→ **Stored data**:
--------------------------------

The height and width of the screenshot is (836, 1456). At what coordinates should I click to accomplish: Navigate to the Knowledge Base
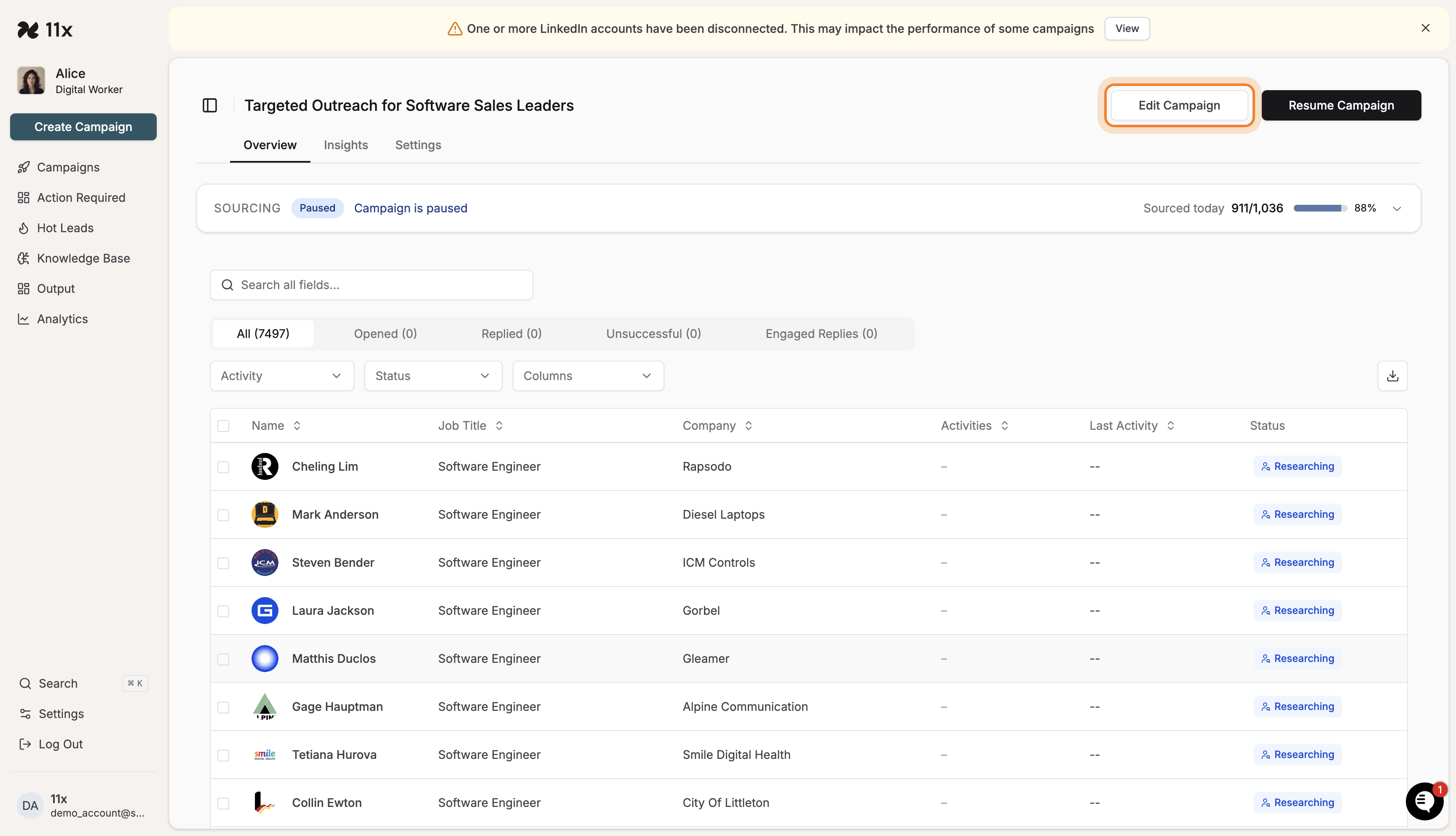(83, 258)
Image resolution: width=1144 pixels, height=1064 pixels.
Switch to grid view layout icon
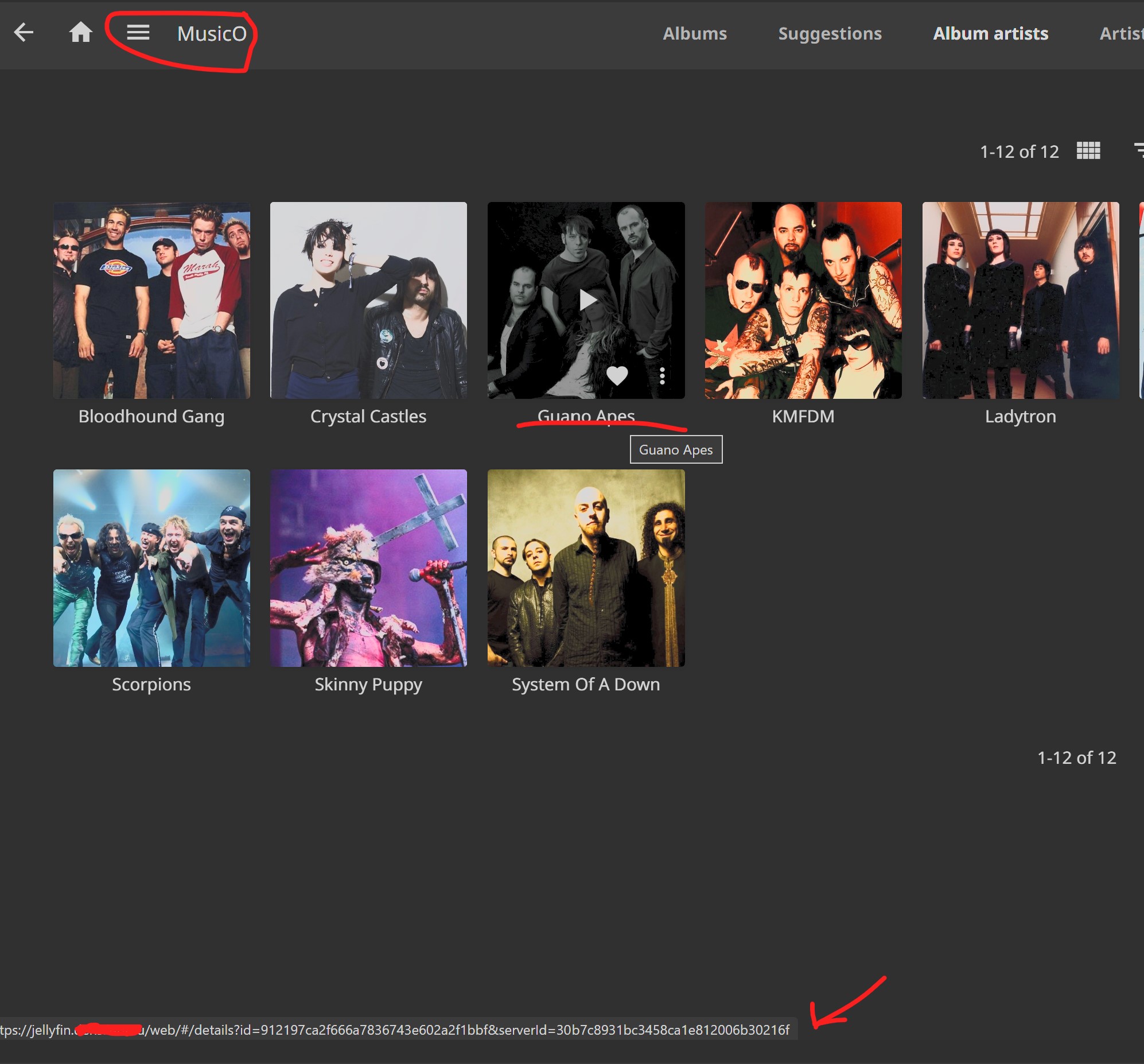click(x=1088, y=151)
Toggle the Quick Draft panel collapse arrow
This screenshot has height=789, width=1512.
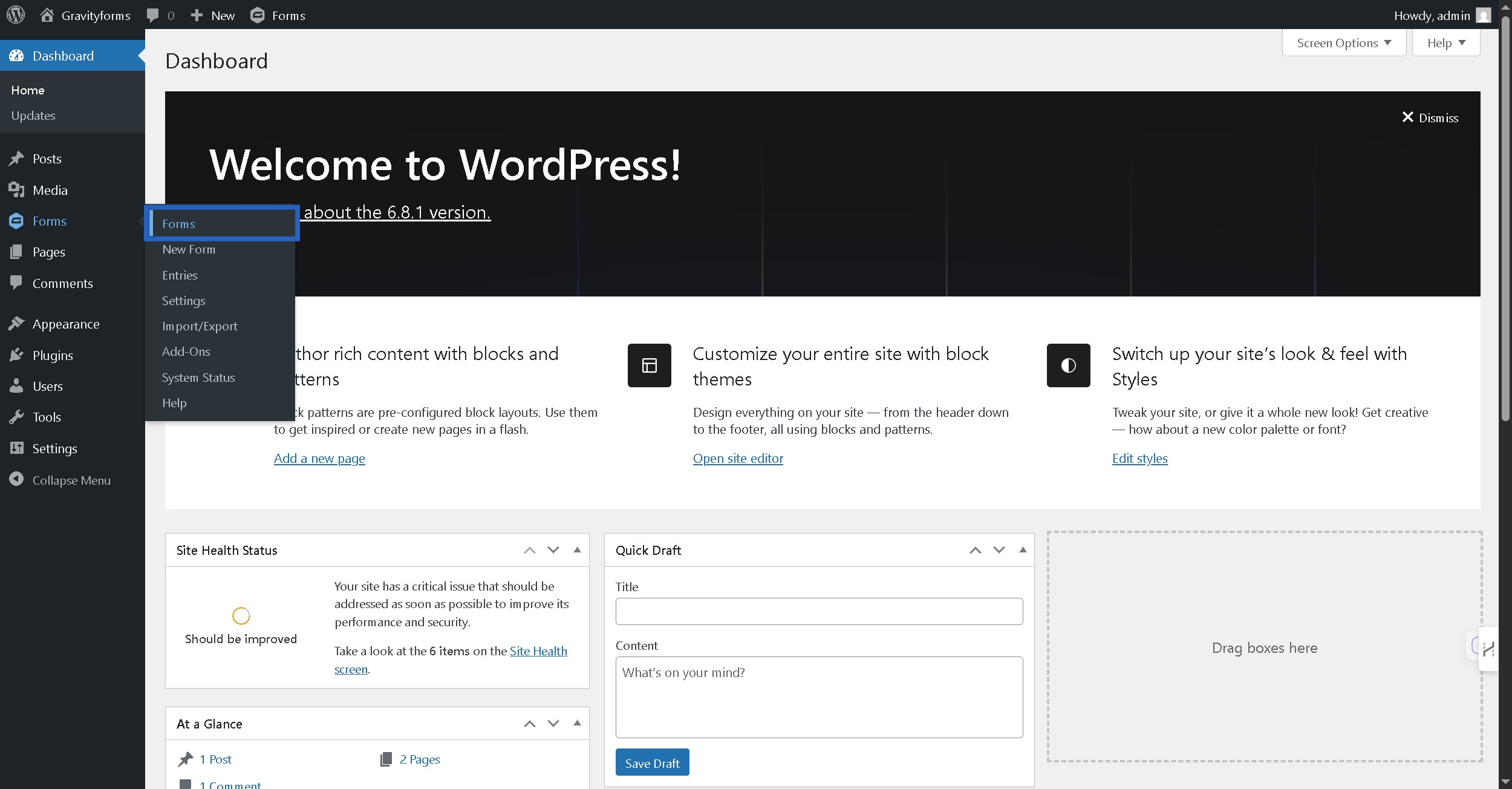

--------------------------------

In this exercise, set down all of the data exactly, without the pictures.

→ **EXERCISE OUTPUT**:
The height and width of the screenshot is (836, 1456). At what coordinates should I click to accomplish: Navigate to the Knowledge Base
(83, 258)
Image resolution: width=1144 pixels, height=1064 pixels.
Switch to grid view layout icon
click(x=1088, y=151)
Toggle the Quick Draft panel collapse arrow
This screenshot has height=789, width=1512.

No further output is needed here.